Shinro Studio is the IDE. Five modes, one tool. The unifying theme is ease of use: lowering the barrier to composition, scaffolding modules from vendor docs with an AI assistant, and updating deployed modules without halting the rest of the system.

The five modes

Blueprint

Visual hardware composition via the Blueprint Editor (React Flow). Drop a Jetson on the canvas, attach a LiDAR, wire a SLAM module into it. The shape of the robot becomes a graph you can rearrange.

Flow

Visual behavior composition. Patrol patterns, emergency stops, conditional actions. The behavior of the robot becomes the same kind of graph as its hardware — composable, inspectable, versionable.

Code

When visual composition stops being the right abstraction, the embedded Monaco IDE picks up the rest. Customize a module. Author one from scratch. Step through it with the integrated debugger, which is itself a debugger module — swap GDB, LLDB, or a vendor debugger in and out as the target requires.

Simulator

Today the Simulator is a frontend-light 3D viewer using Three.js + Rapier. This is a happy-path visual surface, not a production-grade physics simulation. MuJoCo, Gazebo, Isaac Sim, and others are planned as simulator modules managed by the Backend Kernel. Integration with formal-verification methods (Mununu and alternatives) and agentic-AI workflows (local models or MCP / API integration) is part of the same module-driven simulator roadmap.

Deployment Manager

Compile, validate, push to target hardware. Hot-swap of individual modules. Compile-on-target — no runtime imposed on the robot. The hardest component of the Studio, and currently partial.

Why this matters

The Blueprint Editor lowers the composition barrier. The AI assistant scaffolds modules from vendor docs. Hot-swap means a deployed module updates without halting the rest of the system. Together they compress the integration tax described in the Overview.

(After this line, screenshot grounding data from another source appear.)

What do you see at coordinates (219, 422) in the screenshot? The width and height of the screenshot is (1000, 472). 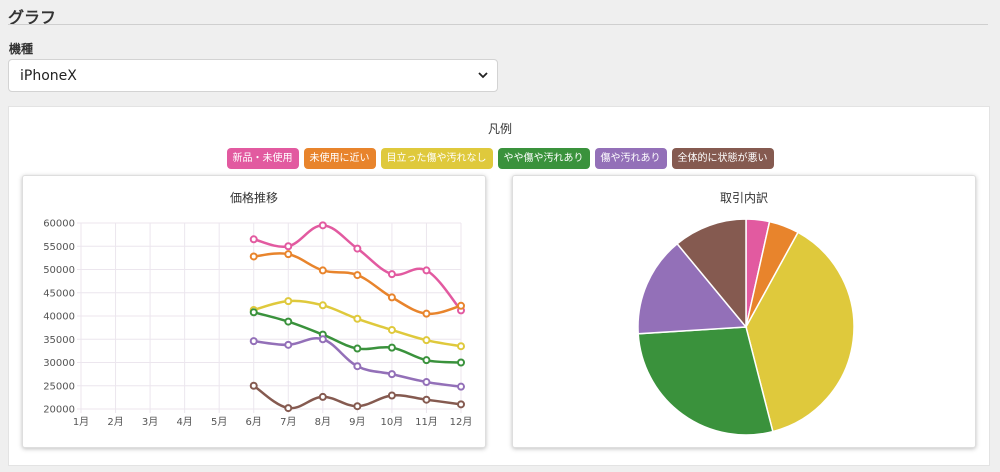 I see `x-tick-label: 5月` at bounding box center [219, 422].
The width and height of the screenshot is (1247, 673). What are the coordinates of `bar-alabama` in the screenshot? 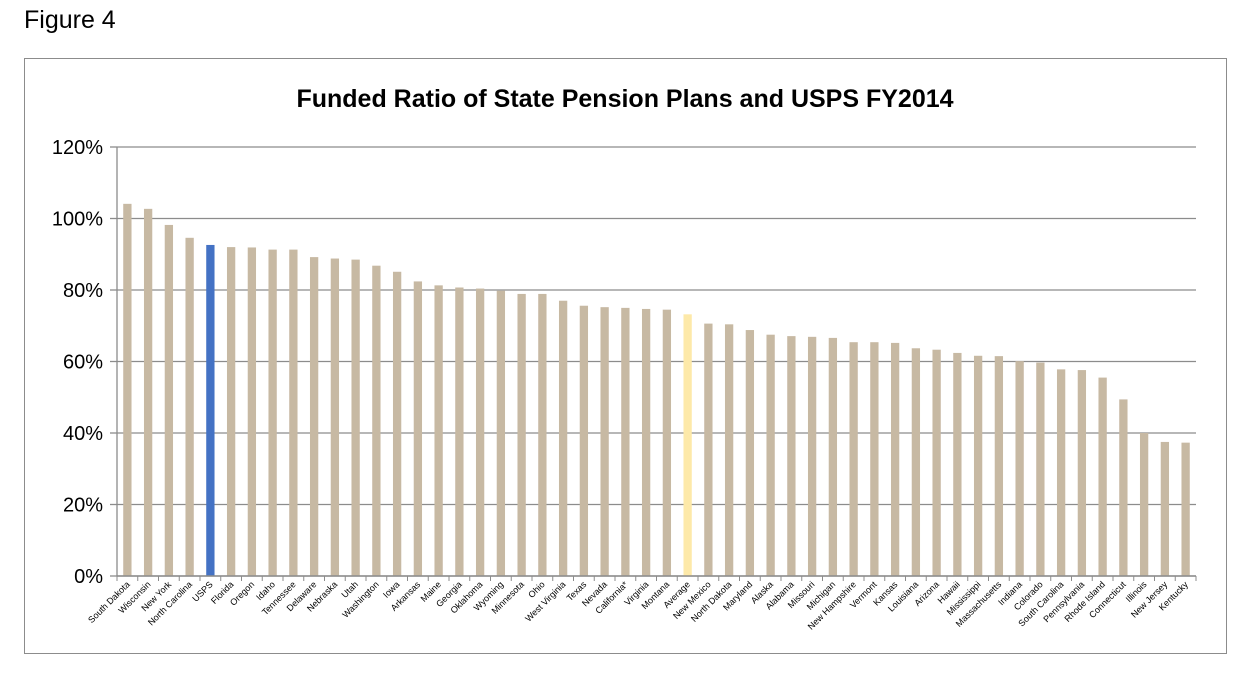 It's located at (792, 456).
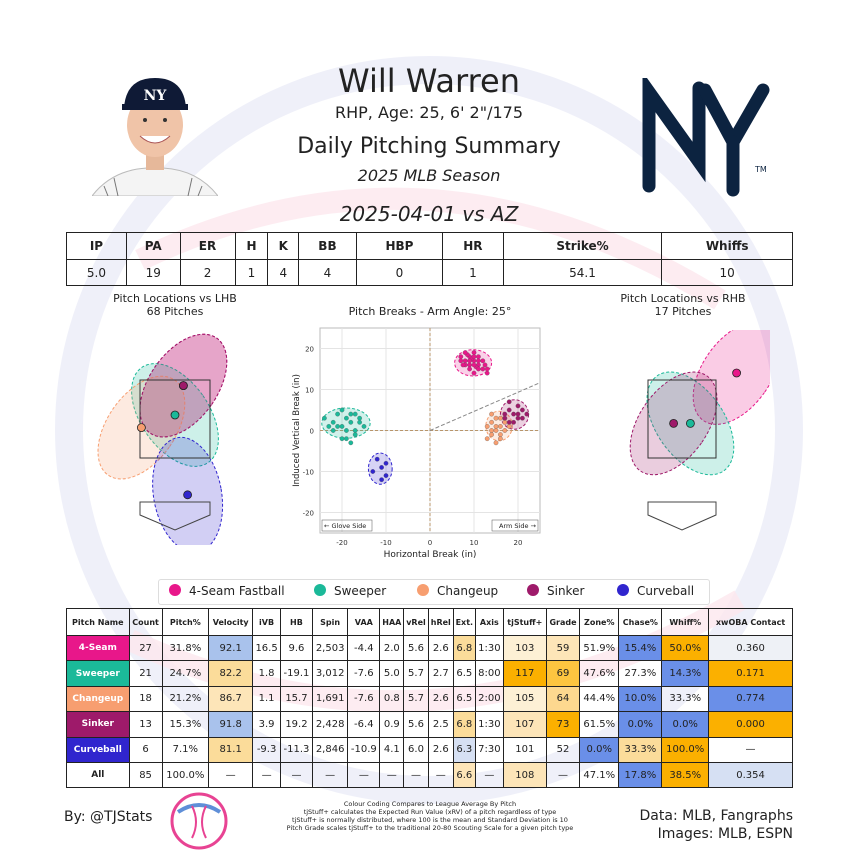 The image size is (858, 858). Describe the element at coordinates (96, 246) in the screenshot. I see `stats-header: IP` at that location.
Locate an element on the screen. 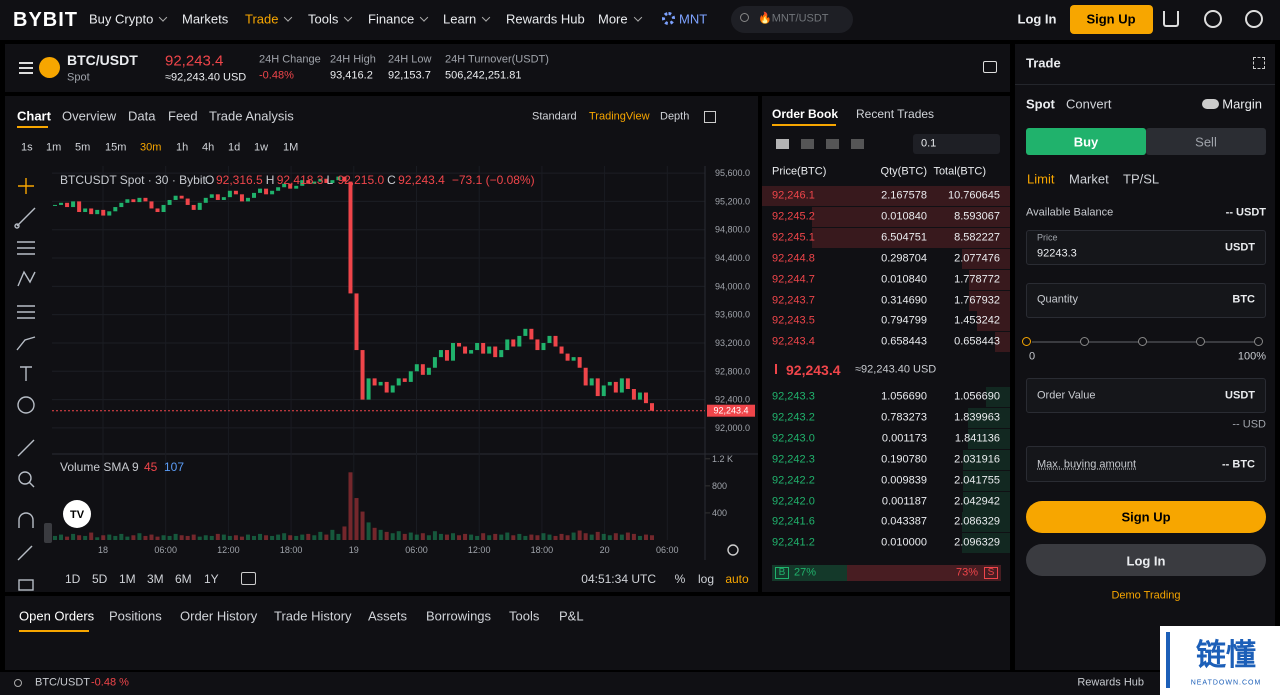  interval: 1s is located at coordinates (27, 148).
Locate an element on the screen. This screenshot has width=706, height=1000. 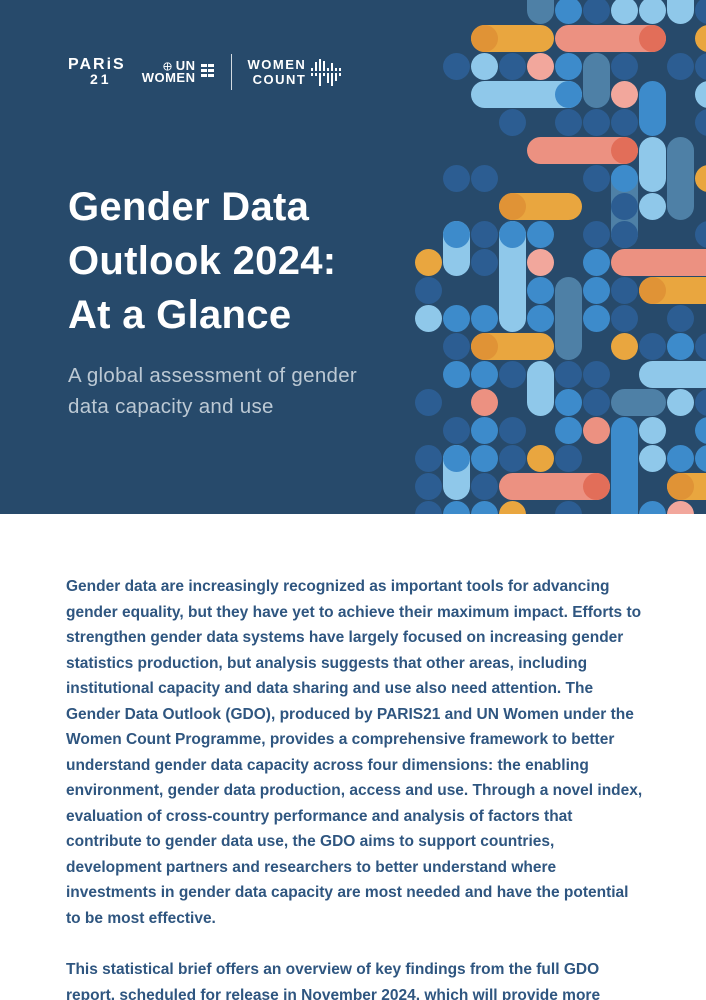
women-count-logo: WOMEN is located at coordinates (297, 72).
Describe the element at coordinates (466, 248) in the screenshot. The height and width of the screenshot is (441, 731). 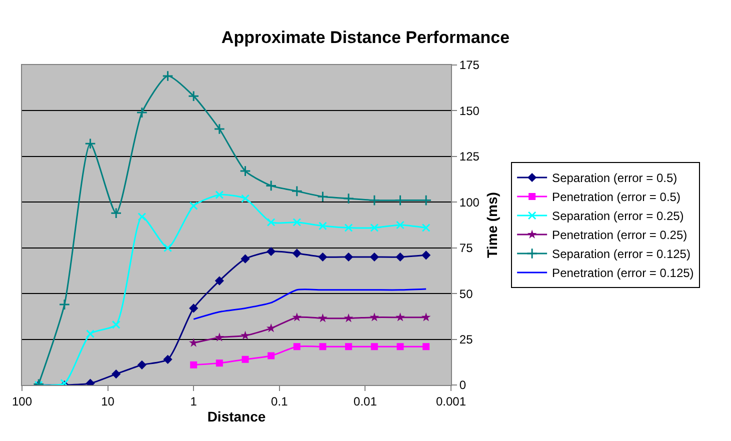
I see `y-tick-label: 75` at that location.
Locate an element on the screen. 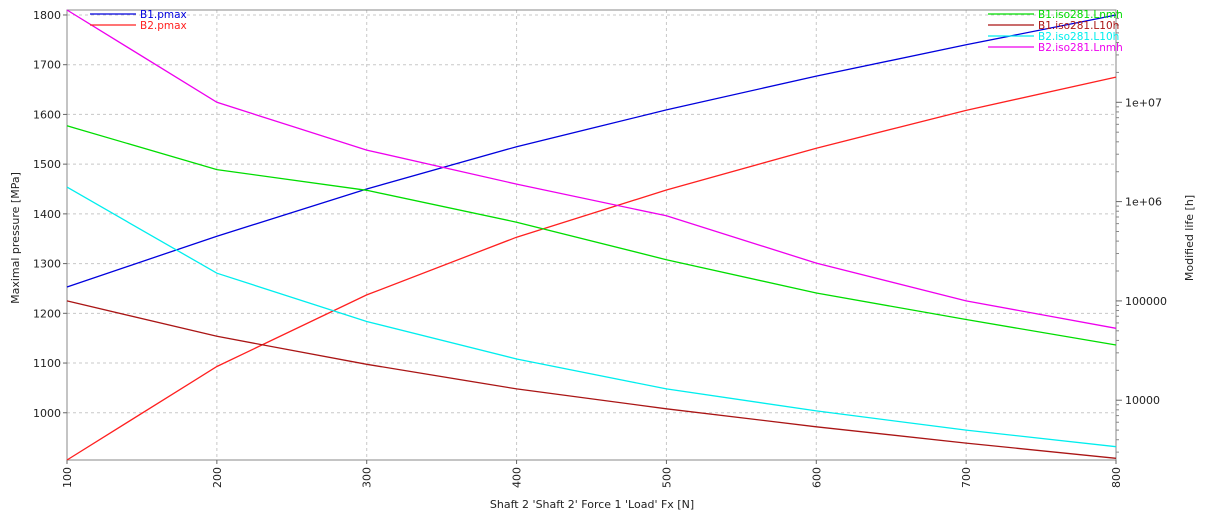 This screenshot has height=515, width=1208. y-tick-label: 1100 is located at coordinates (47, 364).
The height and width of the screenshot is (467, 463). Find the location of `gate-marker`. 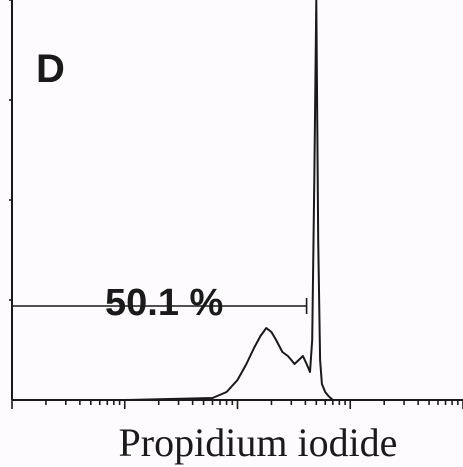

gate-marker is located at coordinates (160, 306).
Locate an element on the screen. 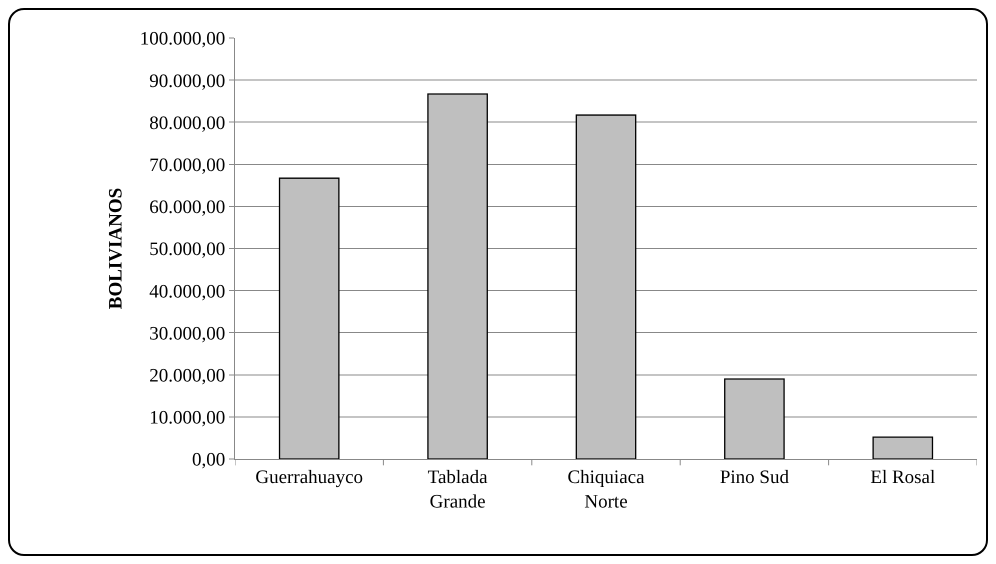 This screenshot has width=996, height=564. y-tick-label: 40.000,00 is located at coordinates (188, 292).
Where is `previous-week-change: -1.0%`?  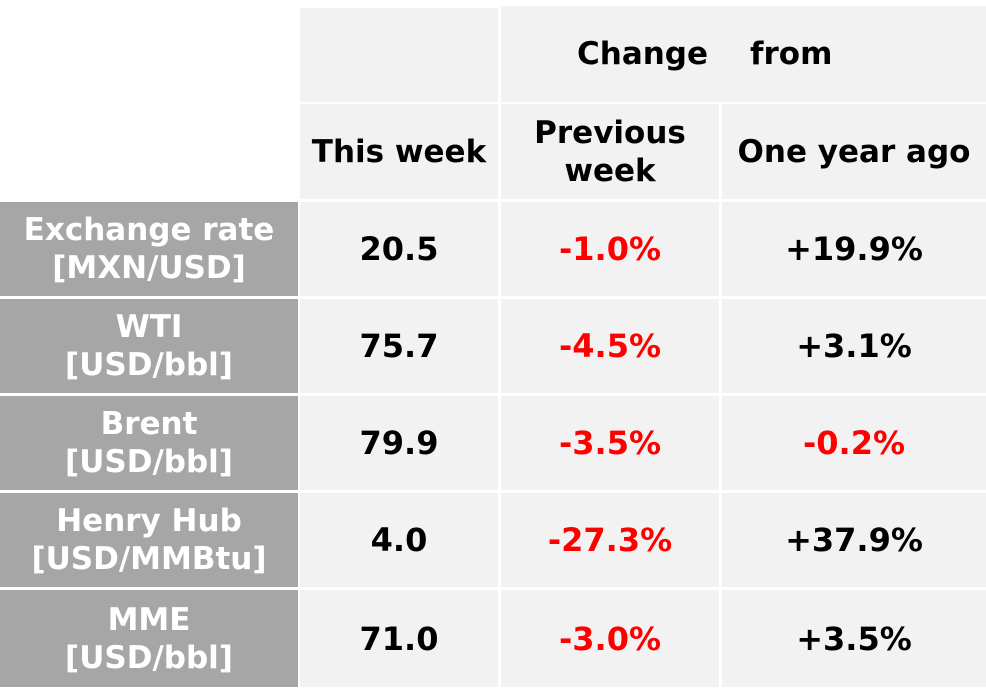 previous-week-change: -1.0% is located at coordinates (610, 249).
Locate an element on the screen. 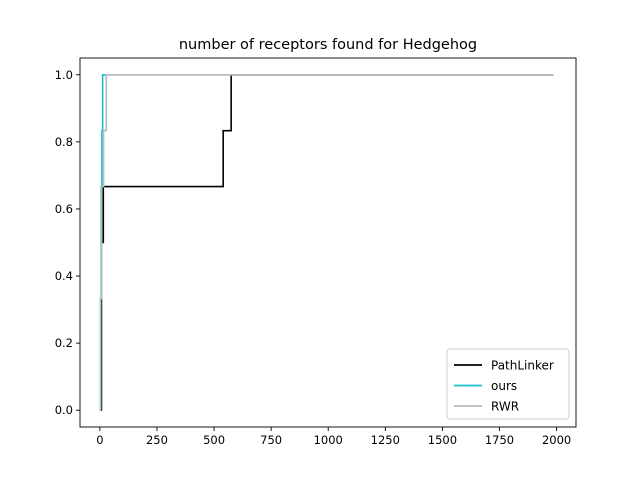 The image size is (640, 480). y-tick-label: 0.6 is located at coordinates (64, 209).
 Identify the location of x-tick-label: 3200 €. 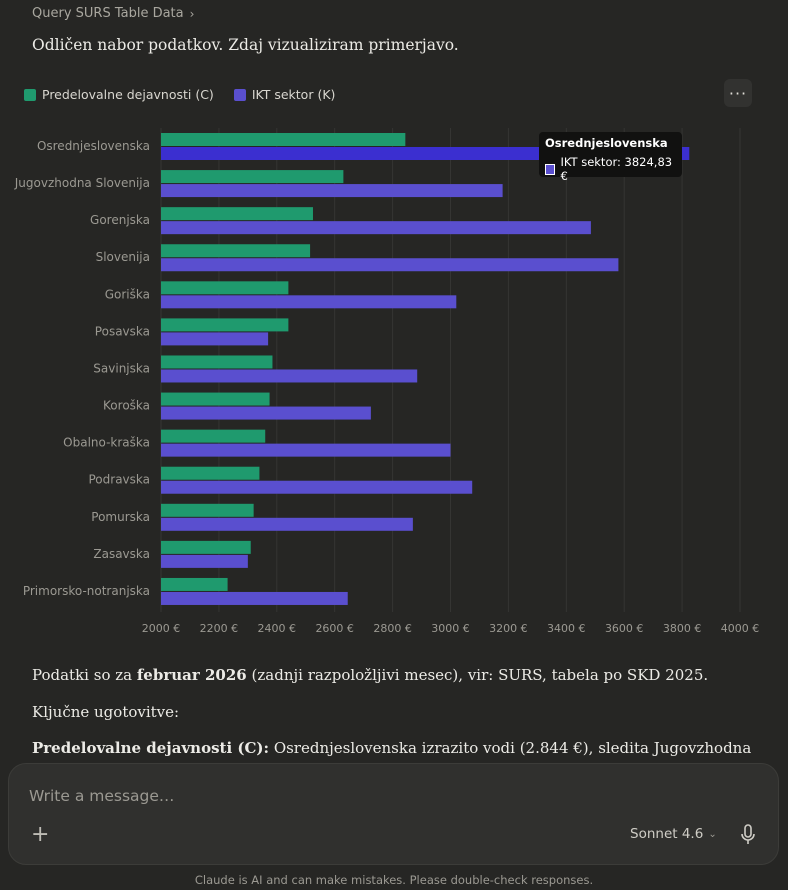
(508, 628).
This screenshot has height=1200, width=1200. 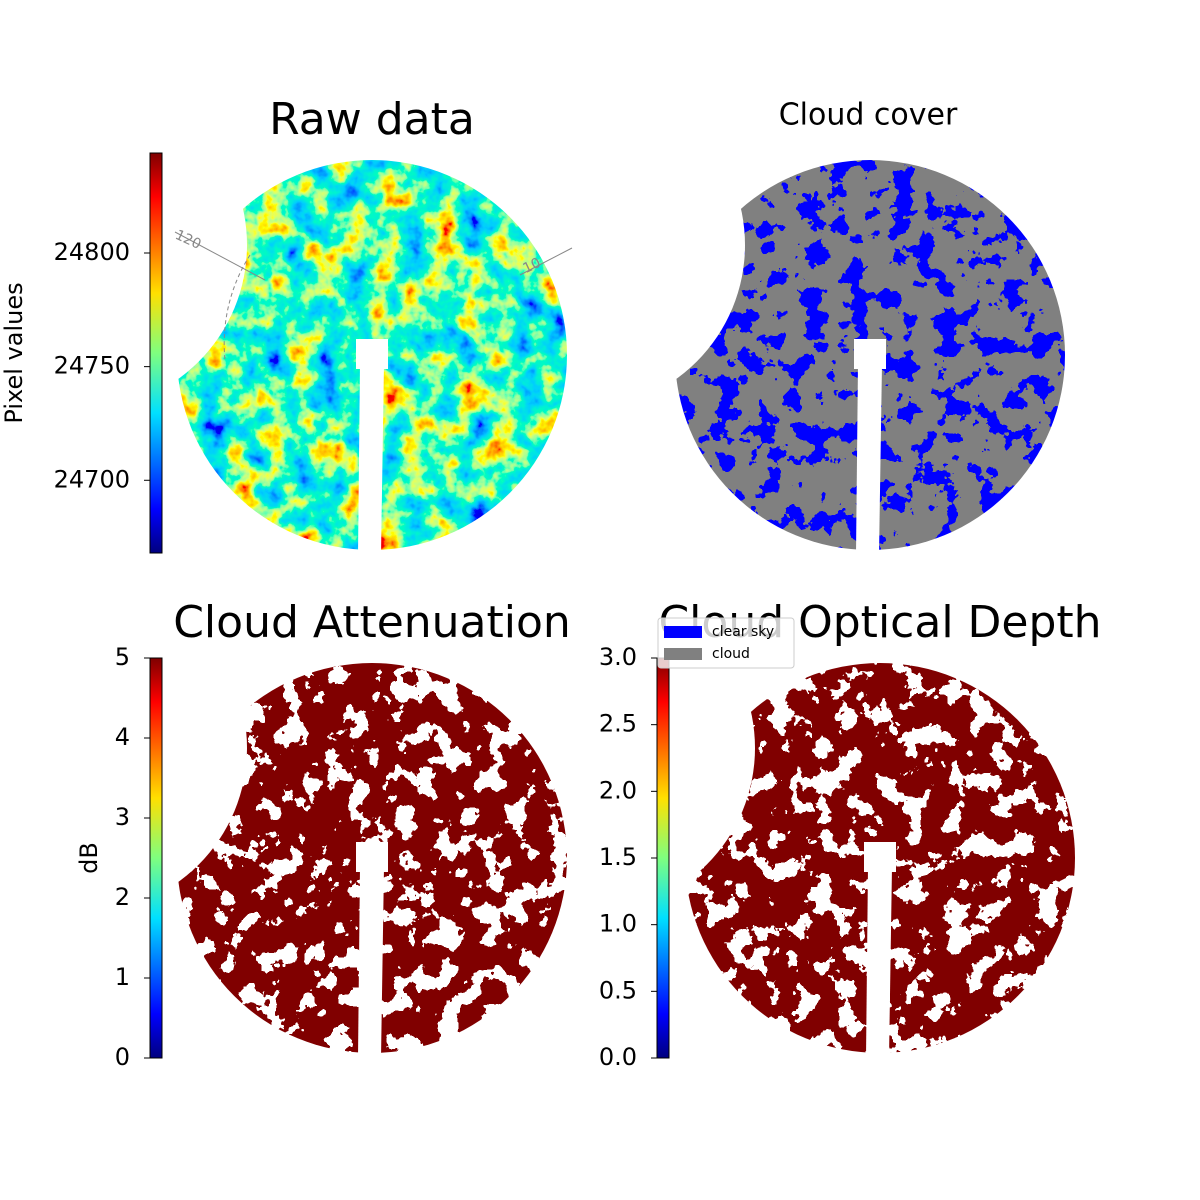 I want to click on colorbar-tick-label: 2, so click(x=122, y=897).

Deployment Manager — the standout

The Deployment Manager is the headline aspiration: fleet-wide updates, hands-off “the robot keeps working” experience, an operator surface that doesn’t require an on-site engineer for every change.

Be honest with the timeline. The mechanism — hot-swap on top of the Backend Kernel — is validated. The full operator UX is in active development. What you see today is the scaffolding; what’s coming is the experience.